[Saved data entries]
________

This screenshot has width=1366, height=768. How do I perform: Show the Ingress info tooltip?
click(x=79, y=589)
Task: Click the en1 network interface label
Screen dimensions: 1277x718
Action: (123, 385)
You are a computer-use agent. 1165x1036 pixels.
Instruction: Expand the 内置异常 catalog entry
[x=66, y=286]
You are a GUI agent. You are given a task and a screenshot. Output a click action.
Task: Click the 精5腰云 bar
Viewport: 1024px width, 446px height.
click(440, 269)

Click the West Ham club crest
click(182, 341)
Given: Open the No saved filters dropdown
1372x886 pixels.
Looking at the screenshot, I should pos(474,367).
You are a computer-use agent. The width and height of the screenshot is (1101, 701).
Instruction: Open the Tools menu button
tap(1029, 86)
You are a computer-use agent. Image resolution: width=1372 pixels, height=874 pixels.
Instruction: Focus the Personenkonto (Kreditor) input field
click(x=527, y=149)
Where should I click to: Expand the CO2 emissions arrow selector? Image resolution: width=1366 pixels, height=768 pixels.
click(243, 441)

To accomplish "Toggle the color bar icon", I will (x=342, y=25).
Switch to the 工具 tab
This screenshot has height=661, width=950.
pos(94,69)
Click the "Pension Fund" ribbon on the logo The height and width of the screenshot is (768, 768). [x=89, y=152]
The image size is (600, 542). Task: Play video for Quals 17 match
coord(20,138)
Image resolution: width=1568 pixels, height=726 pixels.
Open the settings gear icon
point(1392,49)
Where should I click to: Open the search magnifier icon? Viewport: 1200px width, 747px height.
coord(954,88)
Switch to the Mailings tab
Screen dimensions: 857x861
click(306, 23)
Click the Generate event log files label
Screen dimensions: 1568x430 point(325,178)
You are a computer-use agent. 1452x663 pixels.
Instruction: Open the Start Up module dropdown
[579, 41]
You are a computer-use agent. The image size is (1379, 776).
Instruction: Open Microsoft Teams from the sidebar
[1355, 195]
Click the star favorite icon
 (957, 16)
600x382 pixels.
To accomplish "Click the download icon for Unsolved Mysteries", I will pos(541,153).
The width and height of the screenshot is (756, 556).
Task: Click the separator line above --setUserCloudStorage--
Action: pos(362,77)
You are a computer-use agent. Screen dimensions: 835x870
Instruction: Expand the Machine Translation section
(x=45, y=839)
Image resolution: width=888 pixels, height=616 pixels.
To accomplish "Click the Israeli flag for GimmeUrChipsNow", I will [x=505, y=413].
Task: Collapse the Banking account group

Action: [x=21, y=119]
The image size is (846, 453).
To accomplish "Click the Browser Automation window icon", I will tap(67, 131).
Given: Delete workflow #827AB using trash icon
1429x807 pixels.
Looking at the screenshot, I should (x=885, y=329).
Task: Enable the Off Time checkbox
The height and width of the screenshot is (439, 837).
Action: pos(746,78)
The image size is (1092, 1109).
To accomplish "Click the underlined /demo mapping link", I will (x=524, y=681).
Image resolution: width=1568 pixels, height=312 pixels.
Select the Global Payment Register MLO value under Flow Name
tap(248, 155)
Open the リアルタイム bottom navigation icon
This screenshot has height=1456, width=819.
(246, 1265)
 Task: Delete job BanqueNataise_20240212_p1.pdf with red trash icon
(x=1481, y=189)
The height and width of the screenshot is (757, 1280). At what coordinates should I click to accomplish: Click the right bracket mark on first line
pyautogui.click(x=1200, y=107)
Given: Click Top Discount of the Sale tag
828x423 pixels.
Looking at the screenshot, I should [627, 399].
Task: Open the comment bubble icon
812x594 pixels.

________

**EXERCISE**
All of the data is to be transcribed exactly as written.

**EXPECTED OUTPUT**
This screenshot has width=1366, height=768. How do I perform: Show the Ingress info tooltip?
click(x=79, y=589)
Task: Click the en1 network interface label
Screen dimensions: 1277x718
Action: (123, 385)
You are a computer-use agent. 1165x1036 pixels.
Instruction: Expand the 内置异常 catalog entry
[x=66, y=286]
You are a GUI agent. You are given a task and a screenshot. Output a click action.
Task: Click the 精5腰云 bar
Viewport: 1024px width, 446px height.
click(440, 269)

Click the West Ham club crest
click(182, 341)
Given: Open the No saved filters dropdown
1372x886 pixels.
Looking at the screenshot, I should pos(474,367).
You are a computer-use agent. The width and height of the screenshot is (1101, 701).
Instruction: Open the Tools menu button
tap(1029, 86)
You are a computer-use agent. Image resolution: width=1372 pixels, height=874 pixels.
Instruction: Focus the Personenkonto (Kreditor) input field
click(x=527, y=149)
Where should I click to: Expand the CO2 emissions arrow selector? Image resolution: width=1366 pixels, height=768 pixels.
click(243, 441)

To accomplish "Toggle the color bar icon", I will (x=342, y=25).
Switch to the 工具 tab
This screenshot has height=661, width=950.
pos(94,69)
Click the "Pension Fund" ribbon on the logo The height and width of the screenshot is (768, 768). [x=89, y=152]
The image size is (600, 542). Task: Play video for Quals 17 match
coord(20,138)
Image resolution: width=1568 pixels, height=726 pixels.
Open the settings gear icon
point(1392,49)
Where should I click to: Open the search magnifier icon? Viewport: 1200px width, 747px height.
coord(954,88)
Switch to the Mailings tab
Screen dimensions: 857x861
click(306, 23)
Click the Generate event log files label
Screen dimensions: 1568x430 point(325,178)
You are a computer-use agent. 1452x663 pixels.
Instruction: Open the Start Up module dropdown
[579, 41]
You are a computer-use agent. The image size is (1379, 776).
Instruction: Open Microsoft Teams from the sidebar
[1355, 195]
Click the star favorite icon
 (957, 16)
600x382 pixels.
To accomplish "Click the download icon for Unsolved Mysteries", I will pos(541,153).
The width and height of the screenshot is (756, 556).
Task: Click the separator line above --setUserCloudStorage--
Action: pos(362,77)
You are a computer-use agent. Screen dimensions: 835x870
Instruction: Expand the Machine Translation section
(x=45, y=839)
Image resolution: width=888 pixels, height=616 pixels.
To accomplish "Click the Israeli flag for GimmeUrChipsNow", I will [x=505, y=413].
Task: Collapse the Banking account group

Action: [x=21, y=119]
The image size is (846, 453).
To accomplish "Click the Browser Automation window icon", I will tap(67, 131).
Given: Delete workflow #827AB using trash icon
1429x807 pixels.
Looking at the screenshot, I should (x=885, y=329).
Task: Enable the Off Time checkbox
The height and width of the screenshot is (439, 837).
Action: pos(746,78)
The image size is (1092, 1109).
To accomplish "Click the underlined /demo mapping link", I will (x=524, y=681).
Image resolution: width=1568 pixels, height=312 pixels.
Select the Global Payment Register MLO value under Flow Name
tap(248, 155)
Open the リアルタイム bottom navigation icon
This screenshot has height=1456, width=819.
(246, 1265)
 Task: Delete job BanqueNataise_20240212_p1.pdf with red trash icon
(x=1481, y=189)
The height and width of the screenshot is (757, 1280). At what coordinates should I click to accomplish: Click the right bracket mark on first line
pyautogui.click(x=1200, y=107)
Given: Click Top Discount of the Sale tag
828x423 pixels.
Looking at the screenshot, I should [627, 399].
Task: Open the comment bubble icon
812x594 pixels.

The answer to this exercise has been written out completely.